High Holiday Challah

Categories: B-shul, Religious School
 

If you ask any Beth El Religious School student “what is your favorite Jewish food?” the overwhelming response will be challah!  They love it on Shabbat, with chicken, as a snack with butter and jelly, or made into french toast for breakfast. I can’t think of a better way to start the year than by baking challah with your children!  The recipe we used is below.  In addition to preparing round High Holiday Challah for their families, the Shorashim class also made mini round challah rolls to serve at the Zayin Family Promise Dinner on September 28th. Family Promise of Southwestern Pennsylvania connects children and families experiencing homelessness with a network of local congregations and dedicated staff, all focused on providing them with shelter, meals, hospitality, and support until they are able to return to sustainable independent lives in their own homes.
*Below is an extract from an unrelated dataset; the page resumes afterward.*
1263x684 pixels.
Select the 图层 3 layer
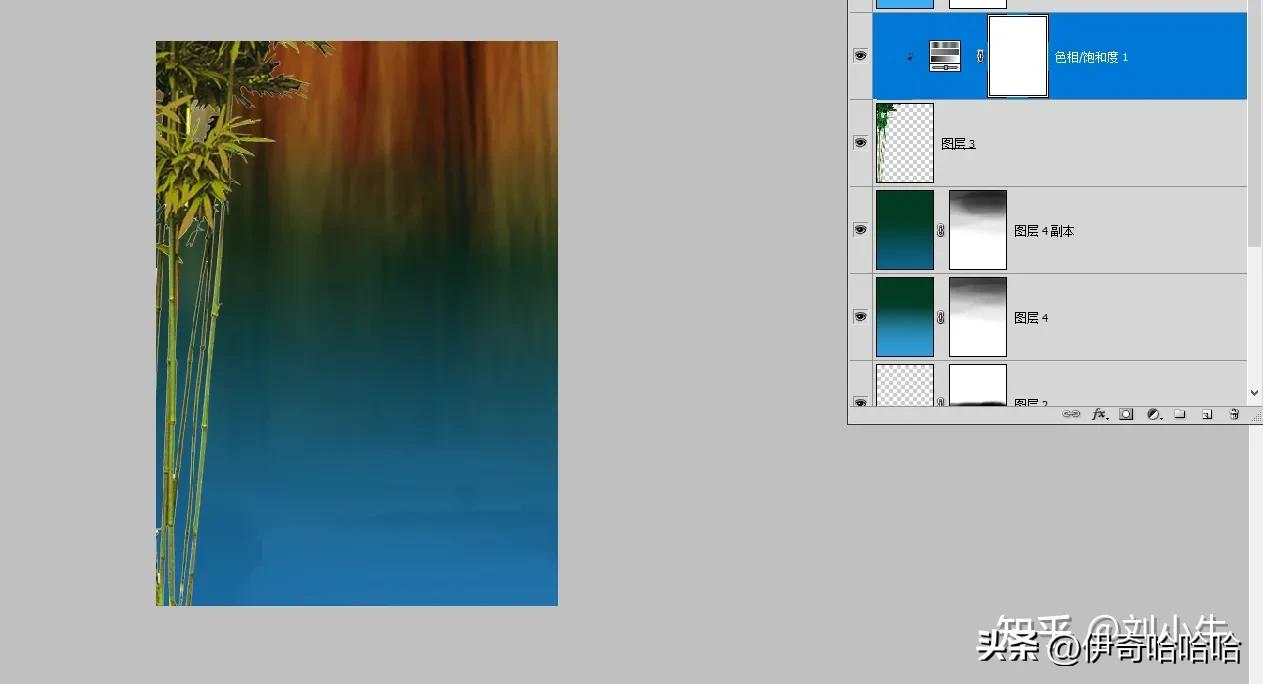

When I teach about challah, here are some of the interesting facts we discuss in B-shul.  Challah is a special Jewish braided bread eaten on Shabbat and Jewish holidays.  According to tradition, Sabbath & holiday meals begin with two complete loaves of bread.  This “double loaf” (in Hebrew:  lechem mishneh) commemorates the manna that fell from the heavens when the Israelites wandered in the dessert after the Exodus from Egypt.  The term challah also refers to “hafrashat challah” or the Mitzvah of separating a portion of the dough before braiding.  This portion is set aside as a tithe for the Kohen.

Most challah recipes use numerous eggs, white flour, water, sugar, yeast and salt.  Water challah is popular among Sephardic Jews.   Ashkenazi often sprinkle poppy or sesame seeds, while Sephardic add anise or sesame seeds to the dough or on top.  Both egg and water challah are usually brushed with an egg wash before baking to add a golden sheen. Salt has always played a role in Jewish life and ritual dating back to the biblical period of ancient Israel.  Salting the challah is a component of HaMotzi, the blessing over bread.
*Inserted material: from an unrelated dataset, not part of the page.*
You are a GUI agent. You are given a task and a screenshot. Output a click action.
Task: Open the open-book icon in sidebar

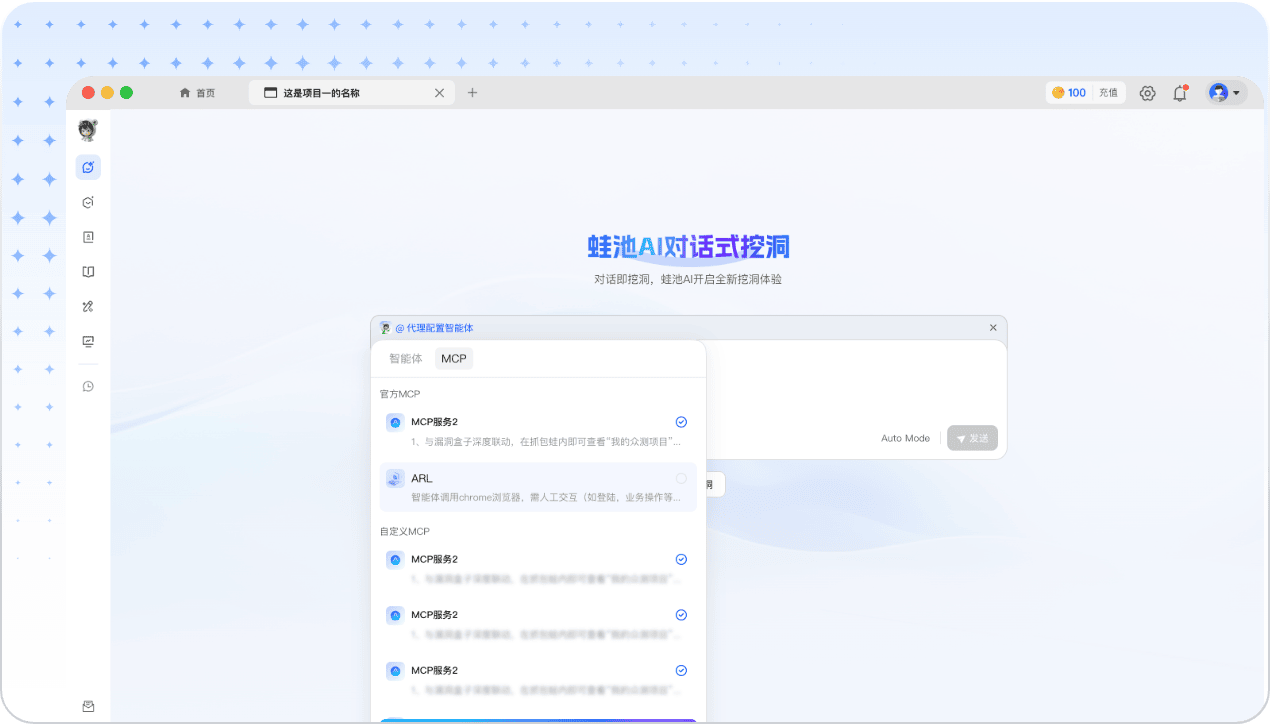88,272
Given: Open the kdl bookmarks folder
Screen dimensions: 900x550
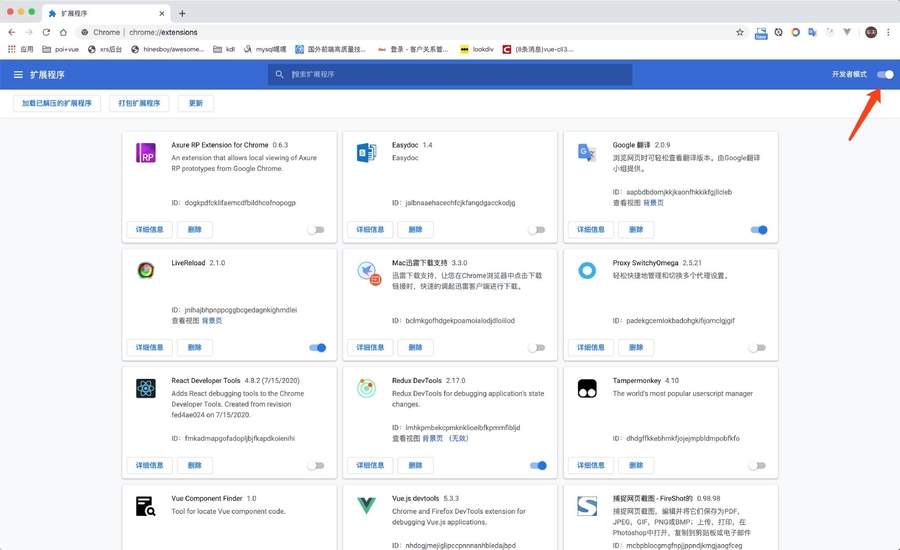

For Rosh Hashanah the challah is often baked in a round shape.  Symbolically, we are doing with the dough what we should be doing with our soul: kneading it over and over, round and round, smoothing out all the imperfections and mistakes of the year before. I asked the Shorashim class WHY we bake challah round for Rosh Hashanah. They came up with some lovely answers including:

  • It is Beautiful
  • A round challah has no end
  • We hope everyone’s happiness will never end
  • Round things symbolizes the cycle of life

Langer Family Challah Recipe (adapted from Shonna Valeska)

INGREDIENTS

  • 3 pkgs active dry yeast (note: 2 1/4 teaspoons yeast=1 packet)
  • 1/4 cup warm (105 to 110 degrees F) water
  • 3/4 cup vegetable oil
  • 3/4 cup sugar
  • 1 tsp salt
  • 2 cups hot water
  • 5 large eggs (1 egg is for glazing the dough before baking)
  • 9 cups all-purpose or bread flour
  • (optional  1 Tablespoon Honey)

INSTRUCTIONS

  1. Dissolve the yeast in the warm water.
  2. Using a kitchen aid mixer with the whisk attachment, mix the dissolved yeast, oil, sugar, hot water, and salt and stir well then mix in 4 of the eggs.
  3. Change to the dough hook and gradually stir in 4 cups of the flour. Scrape down the sides and add 4 cups more flour and mix until smooth.  (note: the dough will be sticky)
  4. Sprinkle the remaining 1 cup flour on a work surface. Vigorously knead it into the dough until smooth. 5-10 minutes.
  5. Return the dough to the bowl, cover with a damp cloth, and set aside to rise in a warm place until slightly risen, 30-40 minutes.
  6. Punch down the dough. Knead for 3 more minutes. Place the dough in a large bowl sprayed with cooking oil, cover, and set aside to rise until doubled in size, 1 hour.
  7. Punch down the dough. Knead for 1 minute. Divide the dough in half. Shape each half into a ball; set aside to rise for 10 minutes. *
  8. Preheat oven to 350 degrees F. Cover a large baking sheet with parchment paper.
  9. Separate each ball of dough into 3 or 4 smaller balls. Roll out each ball into a rope. Braid dough into two loaves of 3 or 4 ropes each. Place loaves on baking sheet.
  10. In a small bowl, beat the remaining egg. (note:  you can add honey to the egg wash for extra Shabbat sweetness)
  11. Using a pastry brush, paint the loaves with the egg wash .
  12. Bake 2 Large Challot for approximately 50 minutes, turning the pan once to make sure the loaves are browned evenly. Cool on a rack before serving.

*4 medium challot-bake 25-30 minutes

*8 small challot-bake 15-20 minutes

If you have left over challah that is going stale (very rare in my household) cut the challah into cubes and put the bread in the freezer.  Once it is frozen, pulse the cubes in a food processor and you have homemade challah breadcrumbs!